_INPUT_.
= = = = = = =
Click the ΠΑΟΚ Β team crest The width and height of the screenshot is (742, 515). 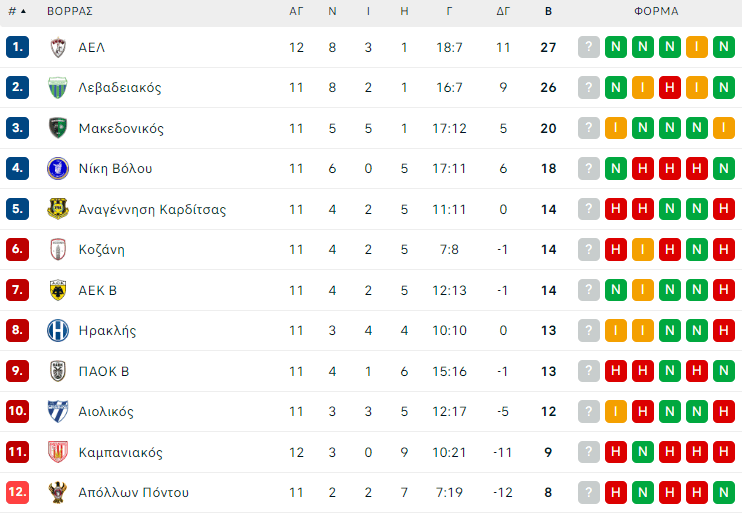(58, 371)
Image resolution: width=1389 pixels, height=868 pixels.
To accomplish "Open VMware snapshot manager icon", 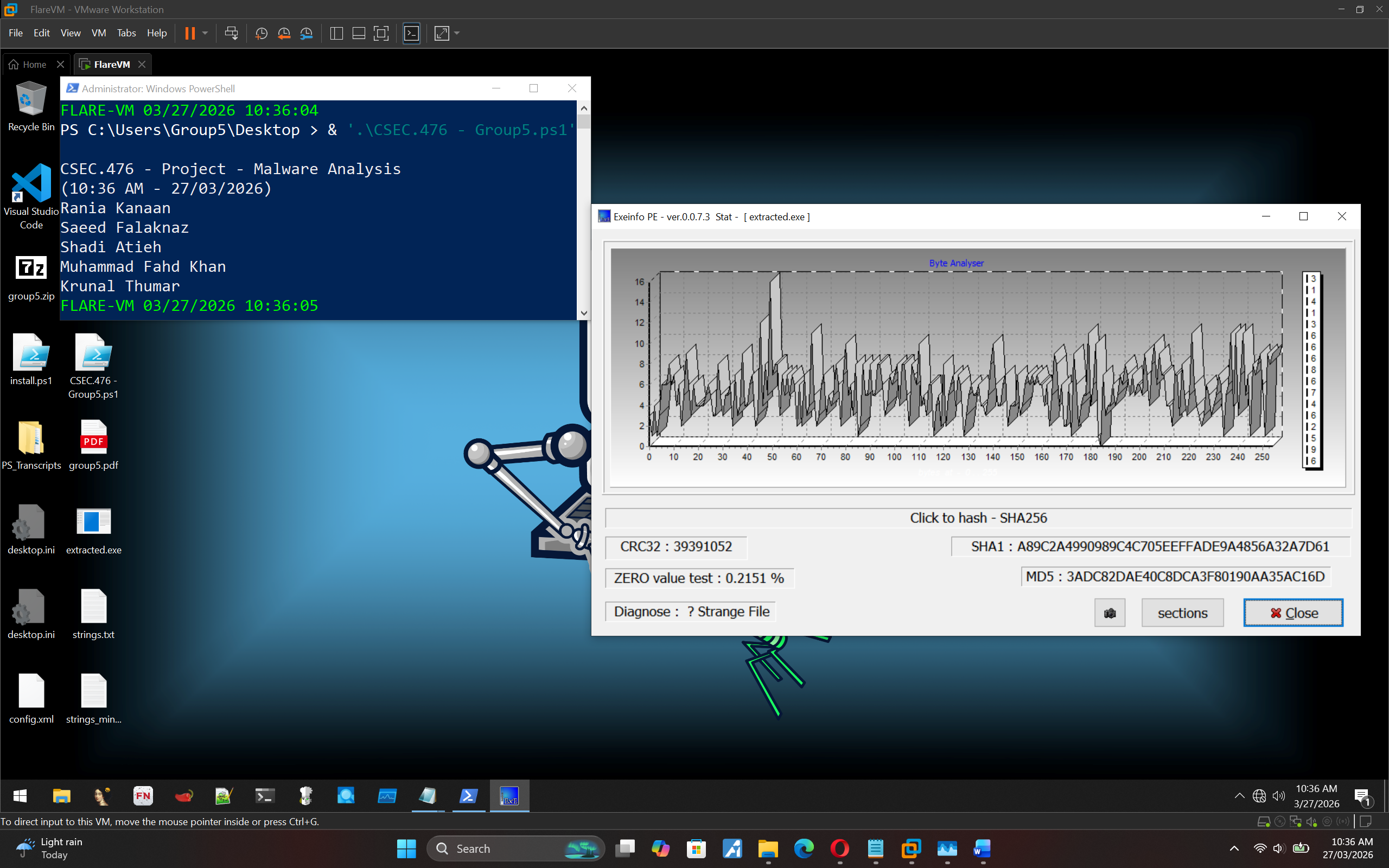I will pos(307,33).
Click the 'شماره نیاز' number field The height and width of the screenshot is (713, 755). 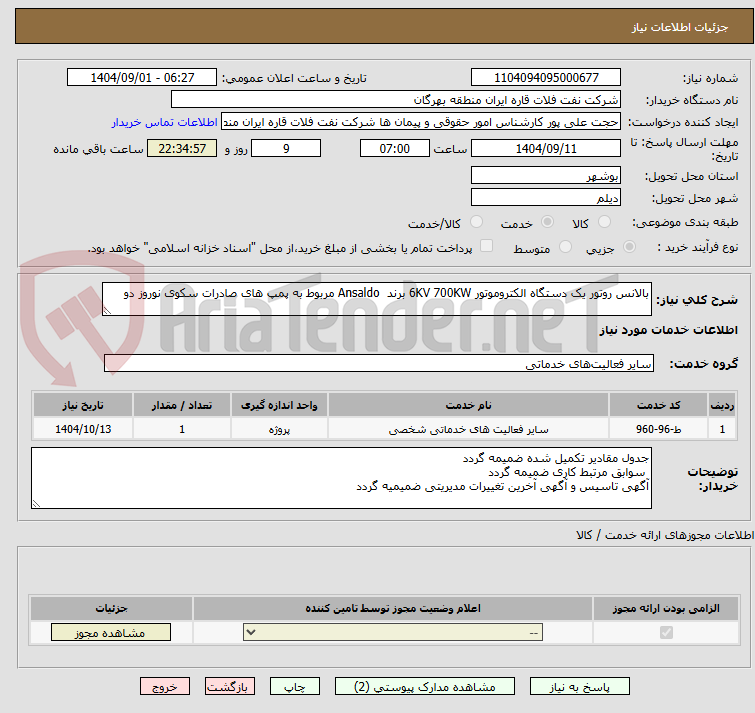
= = = = = = =
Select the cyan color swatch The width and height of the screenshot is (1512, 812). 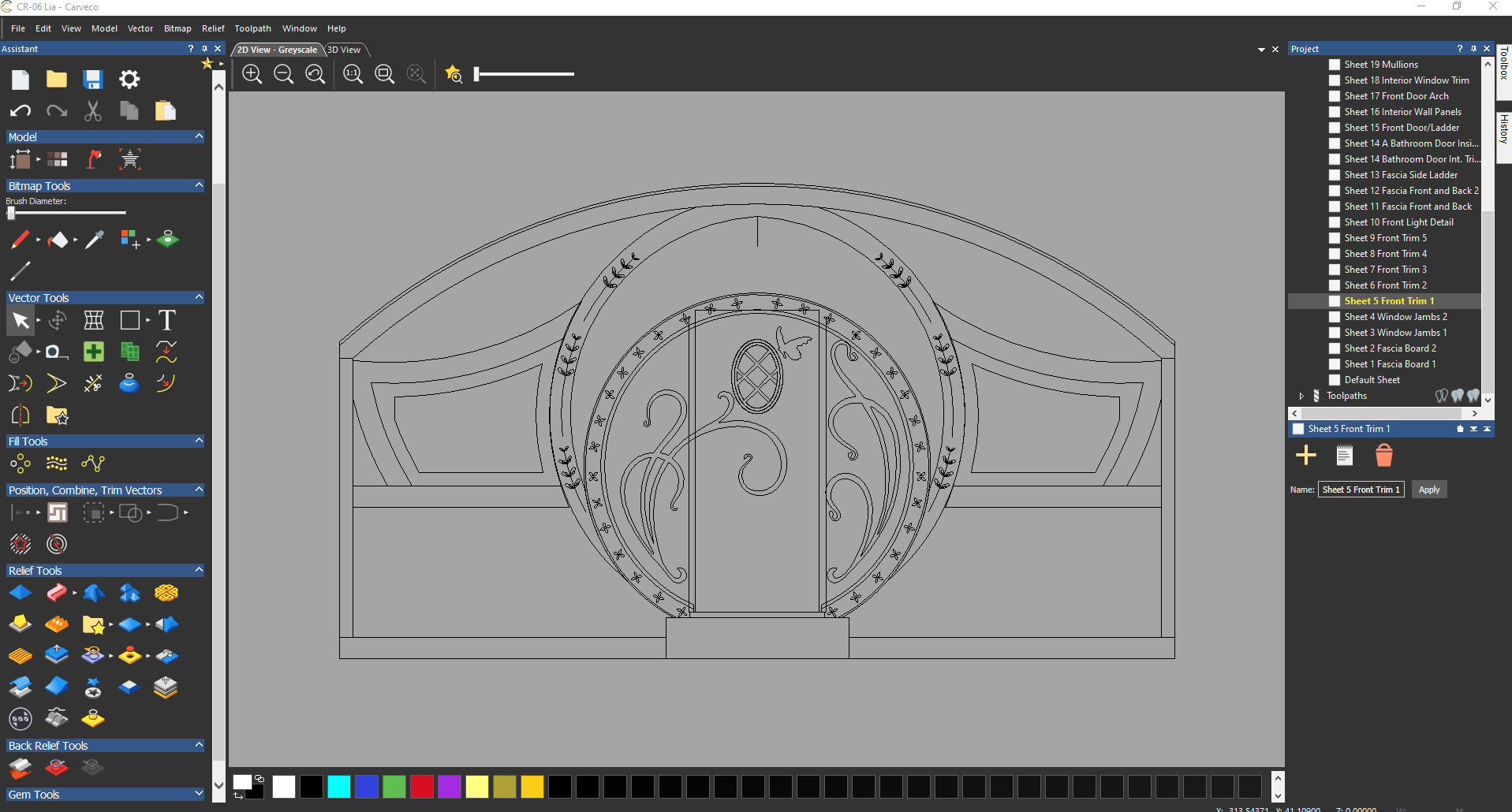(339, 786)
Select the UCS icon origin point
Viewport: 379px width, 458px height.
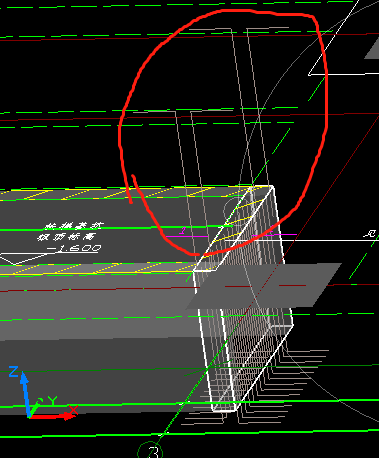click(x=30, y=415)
= = = = = = =
_AIM_. Please output the items from the line with "Select the UCS icon origin point" to the line with "click(x=30, y=415)" as a two-column CSV with the headers item and answer. Give one row per item, put each field in double quotes, replace line breaks with spaces, and leave out the pictures.

_FINAL RESULT_.
item,answer
"Select the UCS icon origin point Viewport: 379px width, 458px height.","click(x=30, y=415)"